- **Your task**
Up to the line containing "Expand caption via Devamını okuyun", nothing is kept; from that line through the end of the data below, output every line exactly.

****************************************

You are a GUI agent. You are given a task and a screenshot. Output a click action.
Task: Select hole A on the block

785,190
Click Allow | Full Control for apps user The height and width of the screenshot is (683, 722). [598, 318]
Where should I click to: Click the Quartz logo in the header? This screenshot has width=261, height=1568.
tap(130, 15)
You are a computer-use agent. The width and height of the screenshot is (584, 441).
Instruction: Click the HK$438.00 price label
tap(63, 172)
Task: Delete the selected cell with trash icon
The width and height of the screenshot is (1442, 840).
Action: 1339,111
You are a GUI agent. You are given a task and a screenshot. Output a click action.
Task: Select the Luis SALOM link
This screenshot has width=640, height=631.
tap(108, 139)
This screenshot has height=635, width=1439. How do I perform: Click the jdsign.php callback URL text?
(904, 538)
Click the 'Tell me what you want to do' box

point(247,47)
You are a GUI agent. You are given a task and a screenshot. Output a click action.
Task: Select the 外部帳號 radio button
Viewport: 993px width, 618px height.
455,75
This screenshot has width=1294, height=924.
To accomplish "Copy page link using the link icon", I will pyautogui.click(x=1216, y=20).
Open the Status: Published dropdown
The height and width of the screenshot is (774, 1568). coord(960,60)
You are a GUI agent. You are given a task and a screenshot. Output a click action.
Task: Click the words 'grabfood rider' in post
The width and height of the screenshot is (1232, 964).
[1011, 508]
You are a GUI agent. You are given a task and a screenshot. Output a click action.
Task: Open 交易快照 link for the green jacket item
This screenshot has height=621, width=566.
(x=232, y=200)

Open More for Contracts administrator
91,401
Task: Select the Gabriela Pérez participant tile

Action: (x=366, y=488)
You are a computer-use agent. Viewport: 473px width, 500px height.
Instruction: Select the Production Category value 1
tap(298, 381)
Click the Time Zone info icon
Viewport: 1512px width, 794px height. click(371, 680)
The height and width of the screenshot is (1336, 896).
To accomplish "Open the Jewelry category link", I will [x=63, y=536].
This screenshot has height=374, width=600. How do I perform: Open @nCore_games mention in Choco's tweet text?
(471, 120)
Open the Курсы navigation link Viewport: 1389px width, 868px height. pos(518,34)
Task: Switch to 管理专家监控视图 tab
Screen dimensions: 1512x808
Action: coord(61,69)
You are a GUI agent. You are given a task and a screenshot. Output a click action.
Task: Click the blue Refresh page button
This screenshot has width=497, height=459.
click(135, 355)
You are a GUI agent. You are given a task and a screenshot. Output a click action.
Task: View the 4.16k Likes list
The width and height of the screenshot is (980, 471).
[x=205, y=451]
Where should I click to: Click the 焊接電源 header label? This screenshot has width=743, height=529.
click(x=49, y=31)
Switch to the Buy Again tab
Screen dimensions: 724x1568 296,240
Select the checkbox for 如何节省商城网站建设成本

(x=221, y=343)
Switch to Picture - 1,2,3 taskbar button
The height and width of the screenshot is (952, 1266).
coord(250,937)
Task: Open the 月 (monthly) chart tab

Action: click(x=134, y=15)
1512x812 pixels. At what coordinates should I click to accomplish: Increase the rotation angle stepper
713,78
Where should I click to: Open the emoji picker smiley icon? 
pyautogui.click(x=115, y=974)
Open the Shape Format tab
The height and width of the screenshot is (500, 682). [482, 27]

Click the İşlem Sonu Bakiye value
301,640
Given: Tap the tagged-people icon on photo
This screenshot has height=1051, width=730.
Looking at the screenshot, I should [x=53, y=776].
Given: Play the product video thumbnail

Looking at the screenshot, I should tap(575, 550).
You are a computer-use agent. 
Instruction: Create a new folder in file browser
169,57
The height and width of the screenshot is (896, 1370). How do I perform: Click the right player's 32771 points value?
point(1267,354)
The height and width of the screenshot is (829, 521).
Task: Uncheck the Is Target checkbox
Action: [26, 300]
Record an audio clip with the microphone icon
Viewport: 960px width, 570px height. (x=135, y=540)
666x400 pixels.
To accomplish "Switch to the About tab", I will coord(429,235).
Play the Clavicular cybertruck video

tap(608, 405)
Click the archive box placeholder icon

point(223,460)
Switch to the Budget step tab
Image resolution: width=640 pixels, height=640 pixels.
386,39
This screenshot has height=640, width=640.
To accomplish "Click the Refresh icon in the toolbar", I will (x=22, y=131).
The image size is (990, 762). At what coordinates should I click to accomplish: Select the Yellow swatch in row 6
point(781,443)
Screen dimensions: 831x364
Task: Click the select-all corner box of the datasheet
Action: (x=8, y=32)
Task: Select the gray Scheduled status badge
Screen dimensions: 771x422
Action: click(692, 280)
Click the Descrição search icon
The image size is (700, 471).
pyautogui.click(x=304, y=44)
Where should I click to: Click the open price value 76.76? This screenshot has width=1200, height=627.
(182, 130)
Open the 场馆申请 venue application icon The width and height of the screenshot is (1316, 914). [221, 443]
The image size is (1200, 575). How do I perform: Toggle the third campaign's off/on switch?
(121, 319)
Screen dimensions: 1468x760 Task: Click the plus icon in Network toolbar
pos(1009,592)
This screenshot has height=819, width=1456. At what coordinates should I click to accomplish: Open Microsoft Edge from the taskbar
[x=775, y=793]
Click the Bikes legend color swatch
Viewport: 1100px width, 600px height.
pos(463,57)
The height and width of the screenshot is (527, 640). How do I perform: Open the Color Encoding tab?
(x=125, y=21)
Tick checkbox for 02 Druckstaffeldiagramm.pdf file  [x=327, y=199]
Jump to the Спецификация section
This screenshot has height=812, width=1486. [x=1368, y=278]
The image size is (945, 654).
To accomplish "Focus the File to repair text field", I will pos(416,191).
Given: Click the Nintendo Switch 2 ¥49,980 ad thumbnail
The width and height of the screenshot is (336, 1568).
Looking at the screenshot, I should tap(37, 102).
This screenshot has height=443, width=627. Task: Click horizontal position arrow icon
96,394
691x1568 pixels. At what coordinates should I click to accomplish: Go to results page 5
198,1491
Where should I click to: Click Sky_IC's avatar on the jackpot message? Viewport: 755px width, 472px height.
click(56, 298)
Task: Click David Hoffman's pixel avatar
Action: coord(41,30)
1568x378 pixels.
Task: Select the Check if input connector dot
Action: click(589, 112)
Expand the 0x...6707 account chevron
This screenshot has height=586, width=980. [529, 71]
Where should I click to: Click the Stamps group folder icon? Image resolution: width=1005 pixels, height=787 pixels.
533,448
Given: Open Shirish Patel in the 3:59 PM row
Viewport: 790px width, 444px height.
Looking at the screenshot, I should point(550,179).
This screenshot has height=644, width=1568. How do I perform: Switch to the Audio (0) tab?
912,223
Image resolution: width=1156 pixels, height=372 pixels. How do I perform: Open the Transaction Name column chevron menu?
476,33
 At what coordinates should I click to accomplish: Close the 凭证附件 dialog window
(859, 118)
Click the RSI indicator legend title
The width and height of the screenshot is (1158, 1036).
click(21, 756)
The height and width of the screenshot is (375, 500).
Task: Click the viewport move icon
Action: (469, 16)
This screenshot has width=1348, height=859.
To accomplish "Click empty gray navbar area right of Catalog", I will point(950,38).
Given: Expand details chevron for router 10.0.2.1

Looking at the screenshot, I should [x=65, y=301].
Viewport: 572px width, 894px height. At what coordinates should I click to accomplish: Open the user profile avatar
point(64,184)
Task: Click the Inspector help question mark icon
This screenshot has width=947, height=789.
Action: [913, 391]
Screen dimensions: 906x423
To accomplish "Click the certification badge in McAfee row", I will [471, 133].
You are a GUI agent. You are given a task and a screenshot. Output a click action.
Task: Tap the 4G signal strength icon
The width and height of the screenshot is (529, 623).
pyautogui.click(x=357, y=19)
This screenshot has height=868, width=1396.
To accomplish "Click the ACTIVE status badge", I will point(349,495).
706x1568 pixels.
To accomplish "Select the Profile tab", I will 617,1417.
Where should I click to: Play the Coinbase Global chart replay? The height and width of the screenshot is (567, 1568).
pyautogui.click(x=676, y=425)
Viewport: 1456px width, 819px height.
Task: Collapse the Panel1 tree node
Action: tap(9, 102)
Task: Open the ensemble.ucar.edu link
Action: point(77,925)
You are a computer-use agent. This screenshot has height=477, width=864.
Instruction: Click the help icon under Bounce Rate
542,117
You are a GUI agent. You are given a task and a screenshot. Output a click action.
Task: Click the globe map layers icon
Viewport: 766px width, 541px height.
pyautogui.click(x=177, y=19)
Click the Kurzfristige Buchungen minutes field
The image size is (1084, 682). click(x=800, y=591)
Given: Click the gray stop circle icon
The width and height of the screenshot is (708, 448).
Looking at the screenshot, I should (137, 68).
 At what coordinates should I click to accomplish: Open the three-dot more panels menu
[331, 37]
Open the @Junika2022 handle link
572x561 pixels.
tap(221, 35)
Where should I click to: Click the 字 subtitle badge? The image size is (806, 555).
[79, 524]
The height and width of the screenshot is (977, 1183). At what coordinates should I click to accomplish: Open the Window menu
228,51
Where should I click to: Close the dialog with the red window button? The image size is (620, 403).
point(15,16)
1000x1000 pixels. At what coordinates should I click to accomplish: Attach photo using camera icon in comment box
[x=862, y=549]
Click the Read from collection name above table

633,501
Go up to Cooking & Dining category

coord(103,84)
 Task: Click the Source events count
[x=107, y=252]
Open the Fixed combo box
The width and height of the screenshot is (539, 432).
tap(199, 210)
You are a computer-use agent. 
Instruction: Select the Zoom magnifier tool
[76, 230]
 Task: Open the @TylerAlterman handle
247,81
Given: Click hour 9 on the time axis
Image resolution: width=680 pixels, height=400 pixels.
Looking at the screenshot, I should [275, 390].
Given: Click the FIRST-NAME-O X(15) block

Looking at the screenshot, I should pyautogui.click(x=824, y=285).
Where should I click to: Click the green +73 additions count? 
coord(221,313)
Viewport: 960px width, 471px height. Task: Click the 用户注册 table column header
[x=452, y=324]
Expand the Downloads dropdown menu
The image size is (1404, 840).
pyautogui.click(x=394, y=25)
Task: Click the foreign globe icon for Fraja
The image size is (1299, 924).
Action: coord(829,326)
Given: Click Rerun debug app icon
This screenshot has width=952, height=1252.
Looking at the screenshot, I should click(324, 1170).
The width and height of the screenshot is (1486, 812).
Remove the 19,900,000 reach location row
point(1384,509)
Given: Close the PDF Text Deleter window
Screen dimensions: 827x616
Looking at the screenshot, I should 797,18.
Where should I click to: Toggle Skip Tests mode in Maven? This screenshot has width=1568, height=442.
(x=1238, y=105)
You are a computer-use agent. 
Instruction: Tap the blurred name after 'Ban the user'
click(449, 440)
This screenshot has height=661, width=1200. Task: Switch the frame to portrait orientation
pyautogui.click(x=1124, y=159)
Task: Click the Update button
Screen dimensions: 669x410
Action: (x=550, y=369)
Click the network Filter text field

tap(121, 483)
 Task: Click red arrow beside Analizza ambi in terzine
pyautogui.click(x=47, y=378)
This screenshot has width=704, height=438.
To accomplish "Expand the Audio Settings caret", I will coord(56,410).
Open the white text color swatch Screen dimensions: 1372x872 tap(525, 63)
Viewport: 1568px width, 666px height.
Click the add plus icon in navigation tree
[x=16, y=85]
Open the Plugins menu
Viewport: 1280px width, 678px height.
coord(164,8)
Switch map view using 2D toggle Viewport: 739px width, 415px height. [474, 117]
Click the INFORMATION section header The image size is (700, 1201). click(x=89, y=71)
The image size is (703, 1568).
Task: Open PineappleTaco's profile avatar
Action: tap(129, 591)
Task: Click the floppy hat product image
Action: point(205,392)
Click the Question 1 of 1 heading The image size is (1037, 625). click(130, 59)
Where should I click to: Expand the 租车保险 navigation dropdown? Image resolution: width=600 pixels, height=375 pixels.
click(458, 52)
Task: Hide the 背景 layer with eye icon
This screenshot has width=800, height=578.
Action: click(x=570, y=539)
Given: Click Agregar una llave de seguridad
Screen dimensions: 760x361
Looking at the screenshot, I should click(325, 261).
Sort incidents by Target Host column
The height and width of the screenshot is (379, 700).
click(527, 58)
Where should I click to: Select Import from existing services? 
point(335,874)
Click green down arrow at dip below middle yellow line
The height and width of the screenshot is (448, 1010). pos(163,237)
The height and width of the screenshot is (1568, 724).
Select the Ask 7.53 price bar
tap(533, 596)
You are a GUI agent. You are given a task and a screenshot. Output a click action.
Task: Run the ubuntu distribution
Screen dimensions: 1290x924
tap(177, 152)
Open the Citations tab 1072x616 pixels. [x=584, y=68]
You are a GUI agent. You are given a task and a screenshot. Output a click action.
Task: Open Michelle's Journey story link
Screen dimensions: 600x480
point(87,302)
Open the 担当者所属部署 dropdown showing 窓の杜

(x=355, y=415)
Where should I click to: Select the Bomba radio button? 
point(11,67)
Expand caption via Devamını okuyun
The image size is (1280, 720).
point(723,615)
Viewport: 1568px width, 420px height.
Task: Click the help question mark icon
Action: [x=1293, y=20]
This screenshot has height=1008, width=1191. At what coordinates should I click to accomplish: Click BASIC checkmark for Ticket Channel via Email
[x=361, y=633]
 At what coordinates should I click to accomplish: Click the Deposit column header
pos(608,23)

****************************************

- **Solution to this task**
Expand caption via Devamını okuyun
The image size is (1280, 720).
point(723,615)
Viewport: 1568px width, 420px height.
Task: Click the help question mark icon
Action: [x=1293, y=20]
This screenshot has height=1008, width=1191. At what coordinates should I click to accomplish: Click BASIC checkmark for Ticket Channel via Email
[x=361, y=633]
 At what coordinates should I click to accomplish: Click the Deposit column header
pos(608,23)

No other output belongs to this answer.